Classify the “Hat” Label

Training model wearing a hat

Classify the “No Hat” Label

Training model not wearing a hat

After Clicking the Train Button

Train button after training

Guessing Using the Trained Model

Guessing the captured image

Implementation

The Github Satellite demo I mention above does a good job at distilling the main steps to seeing up a feature extractor / classifier like this. The code for the classifier is relatively straight forward, but the broad strokes are:

Start Capturing Video

video = document.getElementById('video');
navigator.mediaDevices.getUserMedia({ video: true })
  .then((stream) => {
    video.srcObject = stream;
    video.play();
  })

Setup Feature Extractor (using MobileNet)

featureExtractor = ml5.featureExtractor('MobileNet');

Setup Classifier

classifier = featureExtractor.classification(video);

Add Captured Images to Classifier Under a Given Label

This is triggered on the “click” of the button next to each label input, so the label is the user provided label.

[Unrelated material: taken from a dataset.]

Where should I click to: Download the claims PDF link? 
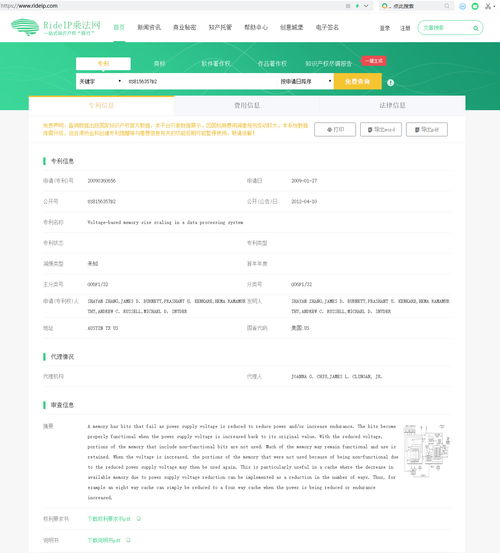click(x=109, y=519)
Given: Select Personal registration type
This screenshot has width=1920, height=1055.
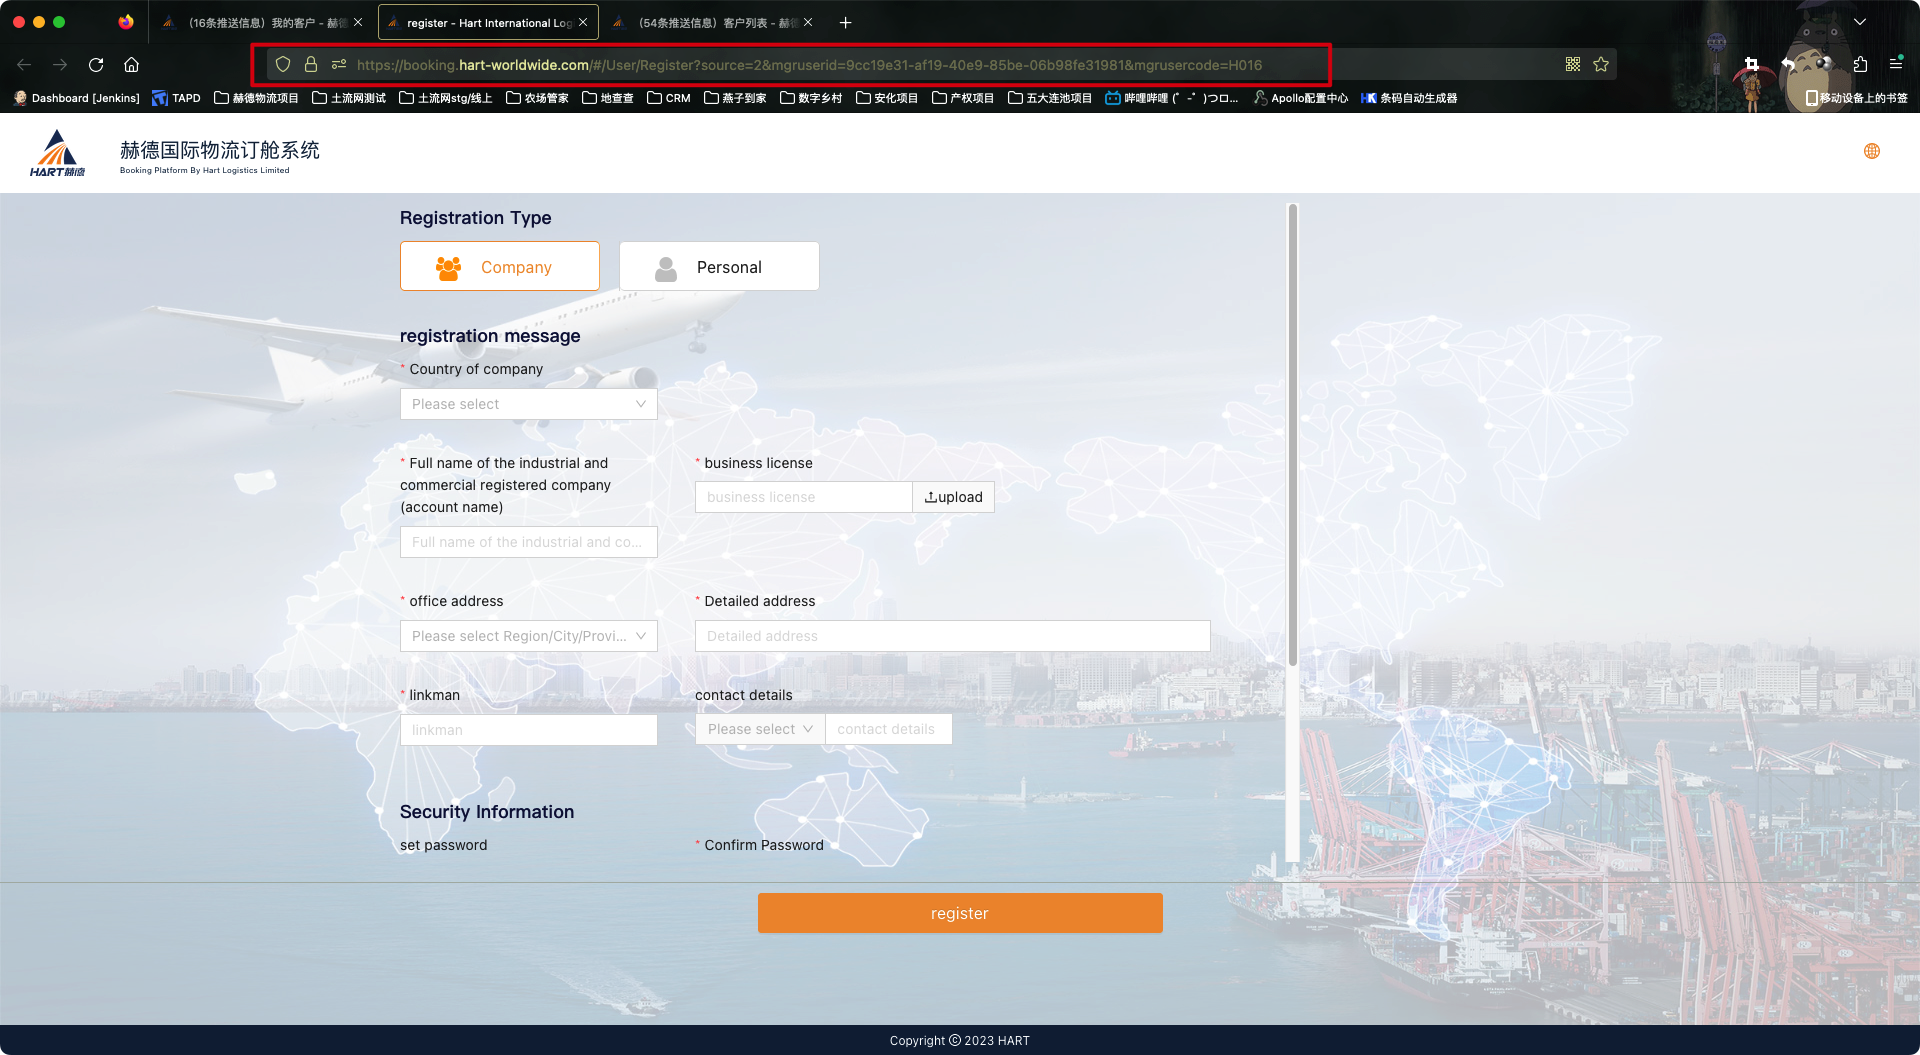Looking at the screenshot, I should tap(719, 267).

classifier.addImage(label);

Train the Model

This is trigged when the Train button is clicked and uses all the captured images for each label to train the model. The function takes a callback argument that is given the loss value and is used in the demo page to update the button text (not not included in this example).

classifier.train();

Classify Using the Model

This is triggered when the Start guessing button is clicked and then uses the given model (either just trained or loaded) and switches the video input from a “training” mode to a “guessing” mode. The function takes a callback argument that is given the label that is guessed and the confidence of the guess (which is what is used to print the label and confidence below the video).

classifier.classify();

Conclusion

The models produced by this kind of training can be useful with even a small number of images used to train depending on the the classification that needs to be done (e.g. the above example used 20 images per label). The model produced by the above training set would not produce an accurate prediction/guesses for any person wearing any kind of hat, but for the type of purpose driven use cases in my personal projects, this will likely yield very accurate results with relatively small training sets.

Setting up the feature extractor to train a model to classify user provided labels (in plain javascript) was relatively straight forward. Using the ml5 library (once p5.js was also included) was a pleasure to work with and greatly lowered the bar to some pretty powerful machine learning tools to web based projects.